Sometimes it is obvious. Like the morning after I fail to take the trash out after making salmon for dinner or the poopy diaper left sitting on the changing table. Bet then there are the days when I spend HOURS trying to find where in the hell that smell is coming from. One time I spent a week trying to figure out what smelled so sour in the living room, only to realize the hubs had not rinsed the grass off the riding lawnmower before parking it in the garage. Then there was the time I spent the day changing the baby, myself, and sniffing every piece of furniture in the house only to discover the rotten milk smell was the baby barf in my hair. Yep.
So, today’s smell is a cross between spoiled milk and poop. I am airing out the house, burning candles, scrubbing the kitchen and even cleaning the carpets in the hopes of riding my home of the smell devil. I fear what I will find. The Rock Star has become skilled at getting his own snacks and drinks, and then leaving them in fun places.

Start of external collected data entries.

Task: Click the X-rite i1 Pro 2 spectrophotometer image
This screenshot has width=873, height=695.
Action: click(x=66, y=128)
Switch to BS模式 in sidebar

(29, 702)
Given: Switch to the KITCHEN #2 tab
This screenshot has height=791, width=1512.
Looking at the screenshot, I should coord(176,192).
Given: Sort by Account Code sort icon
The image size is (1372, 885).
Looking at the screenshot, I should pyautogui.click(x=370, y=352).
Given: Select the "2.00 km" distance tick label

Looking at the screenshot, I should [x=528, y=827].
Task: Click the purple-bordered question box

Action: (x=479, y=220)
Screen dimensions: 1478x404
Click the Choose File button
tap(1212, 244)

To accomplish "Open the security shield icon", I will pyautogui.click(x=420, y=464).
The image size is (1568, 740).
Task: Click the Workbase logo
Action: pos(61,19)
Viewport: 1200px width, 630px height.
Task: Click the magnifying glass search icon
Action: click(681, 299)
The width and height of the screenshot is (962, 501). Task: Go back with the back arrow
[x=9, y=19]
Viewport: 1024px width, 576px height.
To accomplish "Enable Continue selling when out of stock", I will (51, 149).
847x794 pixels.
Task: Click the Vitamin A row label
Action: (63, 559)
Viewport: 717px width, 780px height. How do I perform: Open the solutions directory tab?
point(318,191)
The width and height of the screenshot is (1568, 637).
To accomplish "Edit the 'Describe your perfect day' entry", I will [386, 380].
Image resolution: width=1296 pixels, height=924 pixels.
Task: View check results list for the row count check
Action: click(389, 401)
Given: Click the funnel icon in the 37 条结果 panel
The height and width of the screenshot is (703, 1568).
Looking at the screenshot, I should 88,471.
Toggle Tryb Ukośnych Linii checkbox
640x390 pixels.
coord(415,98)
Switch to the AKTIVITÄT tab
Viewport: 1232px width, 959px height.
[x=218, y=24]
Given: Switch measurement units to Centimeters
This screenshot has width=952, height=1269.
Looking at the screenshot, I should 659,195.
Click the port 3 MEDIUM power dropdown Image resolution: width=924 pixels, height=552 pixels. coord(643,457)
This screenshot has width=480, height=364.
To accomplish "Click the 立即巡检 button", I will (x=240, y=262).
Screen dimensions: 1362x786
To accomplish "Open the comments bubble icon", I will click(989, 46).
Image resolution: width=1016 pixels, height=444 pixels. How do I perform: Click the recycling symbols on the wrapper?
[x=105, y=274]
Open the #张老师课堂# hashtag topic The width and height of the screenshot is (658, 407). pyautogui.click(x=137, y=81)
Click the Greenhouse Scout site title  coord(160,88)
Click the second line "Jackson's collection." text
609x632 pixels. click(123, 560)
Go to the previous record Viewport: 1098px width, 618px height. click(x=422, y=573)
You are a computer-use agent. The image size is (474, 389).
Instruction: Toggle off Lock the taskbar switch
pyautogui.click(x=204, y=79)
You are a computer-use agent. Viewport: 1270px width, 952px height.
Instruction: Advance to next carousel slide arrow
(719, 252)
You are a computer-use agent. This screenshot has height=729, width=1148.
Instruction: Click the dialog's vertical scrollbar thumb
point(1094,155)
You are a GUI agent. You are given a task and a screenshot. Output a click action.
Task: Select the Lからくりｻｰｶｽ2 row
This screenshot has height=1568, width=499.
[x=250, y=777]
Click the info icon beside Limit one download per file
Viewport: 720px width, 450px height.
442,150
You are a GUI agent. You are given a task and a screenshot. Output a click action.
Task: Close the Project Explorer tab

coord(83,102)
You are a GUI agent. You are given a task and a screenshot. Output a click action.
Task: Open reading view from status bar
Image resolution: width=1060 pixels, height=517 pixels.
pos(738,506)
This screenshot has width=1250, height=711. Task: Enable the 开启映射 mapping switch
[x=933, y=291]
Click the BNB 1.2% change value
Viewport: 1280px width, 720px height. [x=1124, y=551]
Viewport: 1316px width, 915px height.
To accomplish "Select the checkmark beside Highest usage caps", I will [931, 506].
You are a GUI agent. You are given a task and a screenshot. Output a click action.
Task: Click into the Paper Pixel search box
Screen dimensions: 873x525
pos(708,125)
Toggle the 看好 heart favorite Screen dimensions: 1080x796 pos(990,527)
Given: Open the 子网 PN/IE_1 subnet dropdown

But, $20 bucks it’s me. I haven’t showered in two days. Last night I got the boot from the Rock Star while snuggling because I had bad breath and last month I couldn’t figure out why Itty Bittys head smelled like B.O. then I realized it was from me nursing her and having her head near my armpit.
I am Amy. I am disgusting. I need a twelve step program sponsored by DOVE for Real Women. Actually who am I kidding; shampooing and shaving are too many steps at one time for me these days.
Signing off to go buy stock in Arm & Hammer Baking Soda and Fabreez…
Wednesday, September 23, 2009
Oh Hell, That Smell…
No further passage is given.